Isolation and characterization of transposon mutants of Staphylococcus epidermidis deficient in capsular polysaccharide/adhesin and slime

Abstract

We used transposon (Tn) mutagenesis to study the role of capsular polysaccharide/adhesin (PS/A) and slime in adherence of Staphylococcus epidermidis to catheters. pLTV1, containing Tn917-LTV1, was transformed into S. epidermidis M187 by protoplast fusion with S. aureus RN4220(pLTV1), creating M187(pLTV1). Tn mutants were isolated following growth at 42 degrees C; mutants deficient in PS/A and slime production were selected. PS/A- and slime-deficient Tn mutants had a 10-fold decrease in vitro in the initial phase of adherence to catheters, comparable to levels of strains that do not produce PS/A. Introduction of Tn917-LTV1-interrupted DNA from PS/A-deficient mutant M187sn3 into the parental strain via transformation of protoplasts yielded recipients with inserts identical to those of the Tn mutant that were PS/A and slime deficient.
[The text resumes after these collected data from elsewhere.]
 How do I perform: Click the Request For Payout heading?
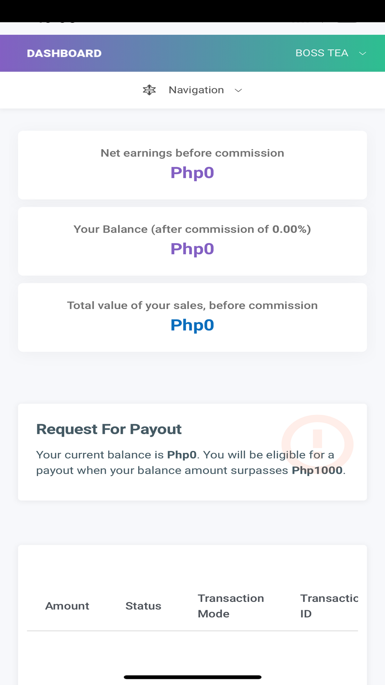point(109,429)
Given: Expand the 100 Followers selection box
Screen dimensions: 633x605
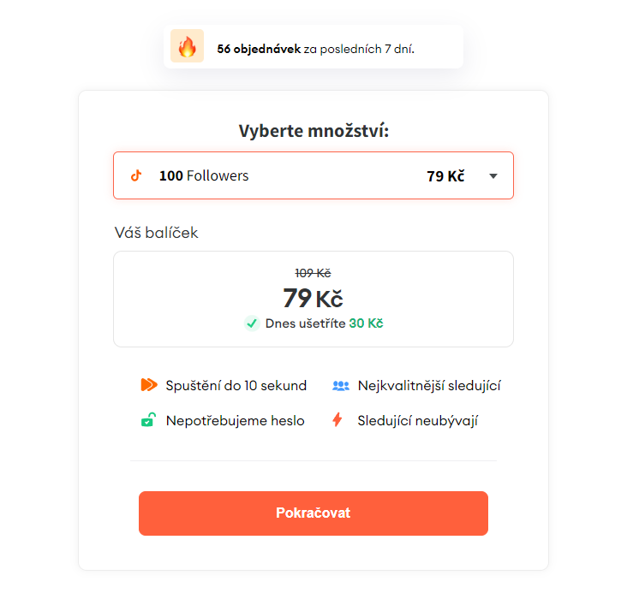Looking at the screenshot, I should coord(314,175).
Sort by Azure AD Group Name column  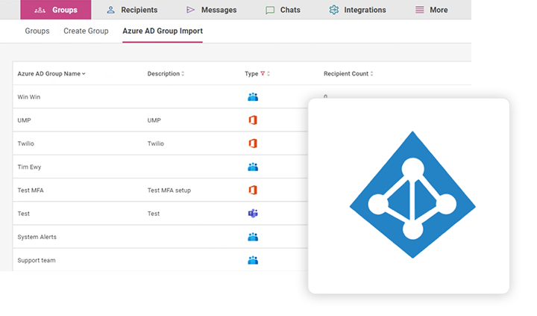click(51, 74)
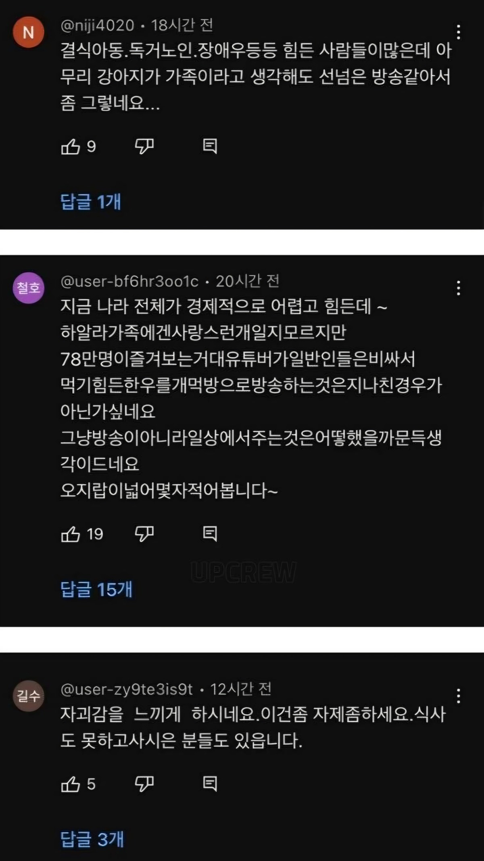Expand the 답글 3개 replies
This screenshot has height=861, width=484.
pyautogui.click(x=92, y=840)
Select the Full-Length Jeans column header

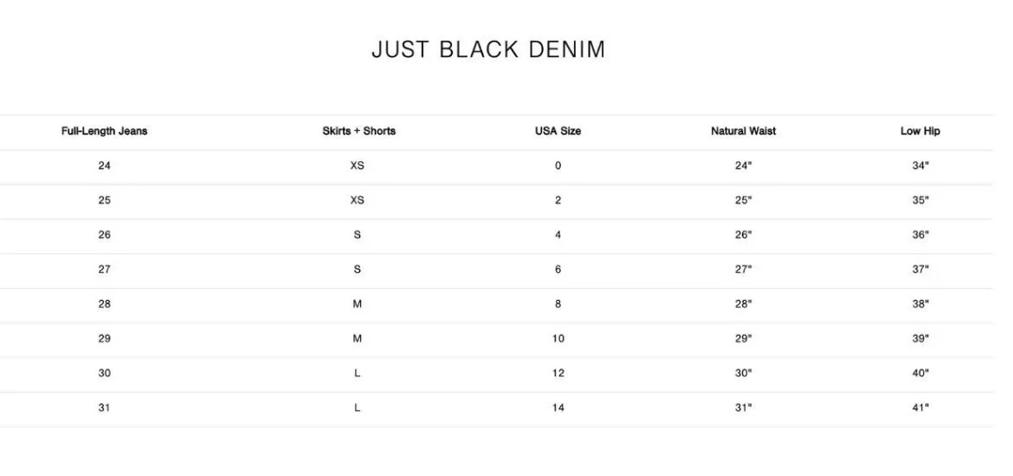tap(104, 131)
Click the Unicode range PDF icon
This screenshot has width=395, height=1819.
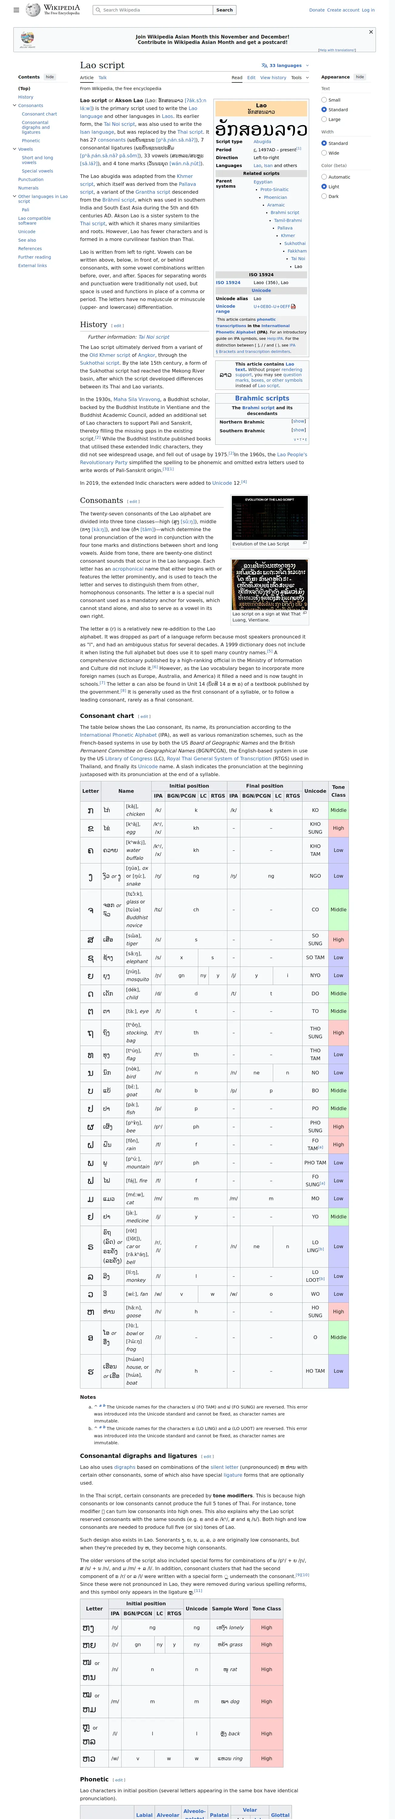coord(293,306)
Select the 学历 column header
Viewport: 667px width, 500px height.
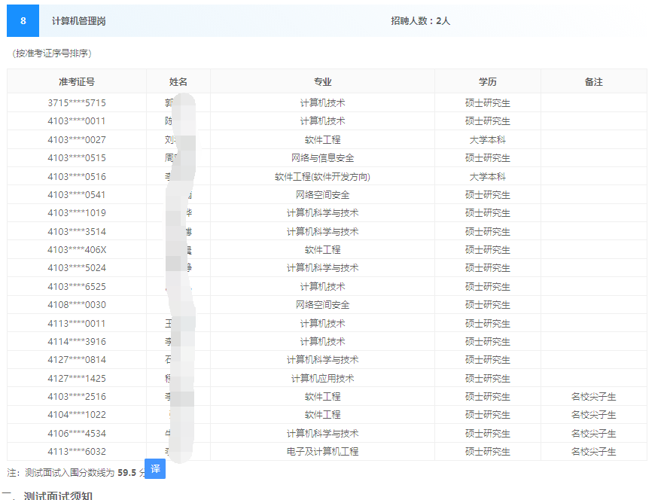(487, 82)
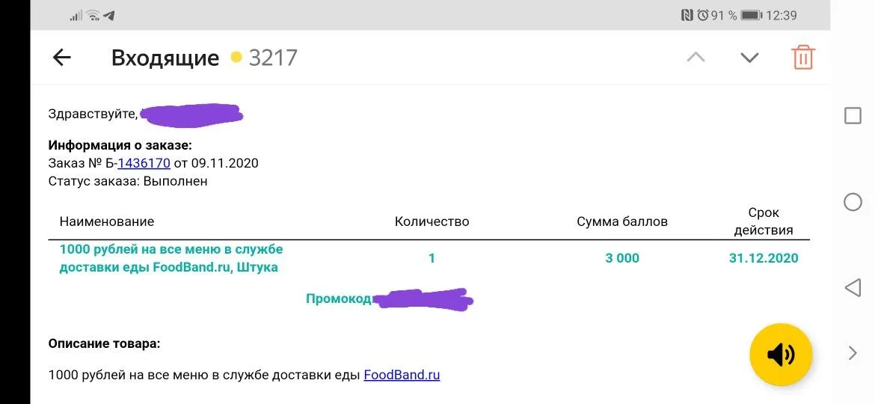Tap the Telegram notification icon

[109, 15]

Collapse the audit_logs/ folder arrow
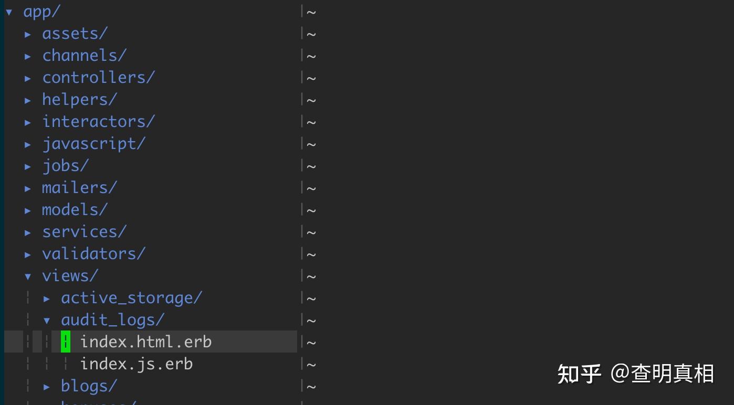click(47, 321)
Chromosomal DNA flanking the Tn in mutant M187sn3 was cloned into Escherichia coli. The cloned DNA was found to hybridize to approximately 5-kb EcoRI fragments from the parental strain and from control Tn mutants that express parental levels of PS/A and to either approximately 9- or approximately 14-kb EcoRI fragments from other highly adherent, PS/A-producing strains. Mapping studies demonstrated that in the eight PS/A-deficient mutants that have been isolated, the Tn insertions all occur within a region of approximately 11.6 kb that is defined by three EcoRI sites. These results support previous findings indicating that in S. epidermidis PS/A is involved with in vitro adherence to plastic biomaterials and elaboration of PS/A is closely associated with slime production.